Andrew tertawa keras, rasanya suaranya hampir memenuhi ruangan ini. "Tenang saja nona. Asalkan tidak membunuh, sesuai janji nona."

"Oh jelas tenang saja."

Tiba-tiba Andrew menggandongku dan meletakkanku di salah satu bahunya. "Ayo nona, saya tunjukkan kantornya." Aku mengangguk dan Andew mulai berjalan.

Kami berjalan melalui tangga di sebelah meja kasir, tentu saja aku sengaja meletakkannya seperti itu jadi tidak sembarang orang bisa naik begitu saja. Di lantai dua terdapat banyak sekali ruangan di kiri dan kanannya, dari pemandangan ini aku tidak akan kaget jika ada yang mengatakan bahwa sebenarnya tempat ini dulu adalah penginapan. Andrew membuka pintu yang dekat dengan jendela. 

Saat pintu dibuka aku bisa melihat sebuah kantor yang indah dimataku. Ada dua sofa di sisi kiri dan sebuah meja kerja dengan kursi di belakangnya.

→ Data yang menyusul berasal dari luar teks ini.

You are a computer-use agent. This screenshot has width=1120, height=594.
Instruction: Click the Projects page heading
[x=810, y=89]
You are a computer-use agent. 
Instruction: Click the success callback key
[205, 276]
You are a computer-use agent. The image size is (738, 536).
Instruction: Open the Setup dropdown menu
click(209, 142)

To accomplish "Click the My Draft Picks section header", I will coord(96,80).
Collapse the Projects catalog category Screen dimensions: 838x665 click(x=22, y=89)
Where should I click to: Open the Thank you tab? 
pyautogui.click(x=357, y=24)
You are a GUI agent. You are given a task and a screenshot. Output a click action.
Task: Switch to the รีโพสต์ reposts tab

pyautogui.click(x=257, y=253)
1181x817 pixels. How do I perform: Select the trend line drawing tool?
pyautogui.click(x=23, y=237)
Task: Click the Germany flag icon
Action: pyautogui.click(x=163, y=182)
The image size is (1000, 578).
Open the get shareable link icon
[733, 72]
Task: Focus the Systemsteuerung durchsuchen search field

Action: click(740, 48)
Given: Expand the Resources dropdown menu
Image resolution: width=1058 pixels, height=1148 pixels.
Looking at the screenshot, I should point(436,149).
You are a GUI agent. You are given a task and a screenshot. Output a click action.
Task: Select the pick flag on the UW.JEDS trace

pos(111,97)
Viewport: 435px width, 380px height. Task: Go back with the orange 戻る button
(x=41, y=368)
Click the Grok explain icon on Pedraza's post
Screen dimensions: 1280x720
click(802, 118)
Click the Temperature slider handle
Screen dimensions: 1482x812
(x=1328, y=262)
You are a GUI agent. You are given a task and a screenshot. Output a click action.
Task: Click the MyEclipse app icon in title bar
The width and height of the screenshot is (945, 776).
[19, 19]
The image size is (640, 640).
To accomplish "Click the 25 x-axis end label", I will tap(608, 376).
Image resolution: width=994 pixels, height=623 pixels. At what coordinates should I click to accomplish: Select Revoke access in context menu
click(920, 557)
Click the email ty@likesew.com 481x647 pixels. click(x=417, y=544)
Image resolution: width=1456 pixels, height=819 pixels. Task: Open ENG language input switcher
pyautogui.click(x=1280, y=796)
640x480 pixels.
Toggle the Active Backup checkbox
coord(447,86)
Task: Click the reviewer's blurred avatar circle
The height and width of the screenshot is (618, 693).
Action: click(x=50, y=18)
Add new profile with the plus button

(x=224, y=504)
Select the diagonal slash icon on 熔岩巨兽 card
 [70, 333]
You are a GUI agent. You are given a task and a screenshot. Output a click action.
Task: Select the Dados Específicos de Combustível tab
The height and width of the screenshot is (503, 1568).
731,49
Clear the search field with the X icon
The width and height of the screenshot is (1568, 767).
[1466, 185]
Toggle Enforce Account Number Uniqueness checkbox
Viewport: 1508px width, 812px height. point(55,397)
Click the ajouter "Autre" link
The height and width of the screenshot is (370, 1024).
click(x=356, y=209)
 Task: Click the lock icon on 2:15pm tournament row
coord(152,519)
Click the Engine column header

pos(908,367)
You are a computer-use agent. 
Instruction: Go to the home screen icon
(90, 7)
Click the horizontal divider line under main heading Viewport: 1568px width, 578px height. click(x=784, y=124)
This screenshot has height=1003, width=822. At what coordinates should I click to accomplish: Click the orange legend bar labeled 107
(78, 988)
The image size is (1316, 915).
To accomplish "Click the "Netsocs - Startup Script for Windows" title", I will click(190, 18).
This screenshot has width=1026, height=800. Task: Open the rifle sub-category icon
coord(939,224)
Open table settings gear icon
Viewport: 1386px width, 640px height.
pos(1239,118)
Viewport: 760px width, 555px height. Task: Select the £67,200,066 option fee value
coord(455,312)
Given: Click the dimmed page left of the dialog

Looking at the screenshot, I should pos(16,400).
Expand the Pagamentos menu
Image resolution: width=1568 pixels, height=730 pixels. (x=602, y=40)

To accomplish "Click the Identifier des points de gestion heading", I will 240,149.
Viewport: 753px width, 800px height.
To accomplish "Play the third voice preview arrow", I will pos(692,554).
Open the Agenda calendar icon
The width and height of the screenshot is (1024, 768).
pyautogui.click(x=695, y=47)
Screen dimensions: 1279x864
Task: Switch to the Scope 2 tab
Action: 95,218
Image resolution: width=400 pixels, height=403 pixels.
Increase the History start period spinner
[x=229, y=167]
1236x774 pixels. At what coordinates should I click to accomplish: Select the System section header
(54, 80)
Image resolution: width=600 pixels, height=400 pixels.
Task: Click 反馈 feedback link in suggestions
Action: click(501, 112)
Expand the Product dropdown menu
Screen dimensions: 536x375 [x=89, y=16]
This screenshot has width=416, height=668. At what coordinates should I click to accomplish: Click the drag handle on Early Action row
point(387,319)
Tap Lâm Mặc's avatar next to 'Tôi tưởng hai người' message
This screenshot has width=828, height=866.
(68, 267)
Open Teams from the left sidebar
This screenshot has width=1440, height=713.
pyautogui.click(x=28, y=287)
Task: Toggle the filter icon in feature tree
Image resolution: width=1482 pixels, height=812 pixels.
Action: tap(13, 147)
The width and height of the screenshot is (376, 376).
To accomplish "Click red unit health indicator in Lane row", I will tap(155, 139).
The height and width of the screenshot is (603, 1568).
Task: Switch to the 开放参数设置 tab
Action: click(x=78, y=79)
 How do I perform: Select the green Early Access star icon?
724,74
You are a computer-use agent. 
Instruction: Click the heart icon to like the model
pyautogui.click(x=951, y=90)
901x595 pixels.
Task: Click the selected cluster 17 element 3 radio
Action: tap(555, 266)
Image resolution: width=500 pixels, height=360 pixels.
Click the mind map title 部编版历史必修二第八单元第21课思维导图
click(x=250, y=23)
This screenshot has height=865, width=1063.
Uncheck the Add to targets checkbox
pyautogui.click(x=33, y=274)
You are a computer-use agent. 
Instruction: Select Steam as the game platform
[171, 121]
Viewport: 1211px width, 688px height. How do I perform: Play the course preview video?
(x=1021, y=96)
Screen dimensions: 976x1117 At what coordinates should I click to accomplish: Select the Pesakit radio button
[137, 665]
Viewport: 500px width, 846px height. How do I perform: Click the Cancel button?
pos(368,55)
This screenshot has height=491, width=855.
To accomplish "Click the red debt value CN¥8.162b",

Di belakang kursi terlihat ada jendela dan di sisi daun jendela terlihat kayu yang menjulang sampai ke bawah dengan huruf T, sepertinya itu tempat Ghava diam di ruangan ini.

"Bagaimana menurut nona?"

Aku terdiam untuk memikirkan posisi yang lebih nyaman. "Bagaimana kalau posisi sofa diputar seperti ini?" Aku menggerakan tanganku untuk memberi tanda agar sofa dan mejanya diputar 90 derajat. "Jadi tamu akan memunggungi pintu masuk. Lalu berikan pintu samping agar memudahkan jika memang ada yang ingin menguping." Aku tidak bisa menyembunyikan senyuman sinisku.

Andrew melemparkan senyuman yang sama. "Baik nona akan aku siapkan. Perlu menambahkan sofa dan meja juga?"

"Tentu saja tetapi tidak perlu sampai selebar ini, cari yang lebih pendek saja."

"Baik. Lalu bagaimana dengan ruangan nona?"

"Ruanganku?" Andrew mengangguk. "Ruanganku ya ... Sebenarnya aku ingin menambahkan ruangan kamar tidur jika memang mendesak tapi aku tidak begitu menginginkan ruanganku terlalu dekat dengan ruangan ini."

"Bagaimana dengan ruangan di ujung?" Aku menatap Andrew bingung. Andrew mulai berjalan keluar dari ruangan itu. "Ada jendela di kedua sisinya, itu akan memudahkan sirkulasi udara. Aku pikir itu akan cocok untuk nona. Lalu di sebelahnya bagaimana kalau kamar pribadi nona? Karena banyak ruangan di sini bukan masalah jika dua ruangan ujung itu milik nona." Andrew mulai membuka ruangan yang ia katakan.

Aku cukup kaget terdapat dua ruangan yang lebih luas ketimbang ruangan kantor yang dipilih Andrew. "Tidakkah lebih bagus jika salah satunya adalah ruang kantor saja?"

Andrew menggeleng. "Tidak perlu mempunyai ruang kantor yang terlalu luas. Lagi pula semua ini uang milik nona jadi kami berharap nona akan nyaman berada di tempat ini."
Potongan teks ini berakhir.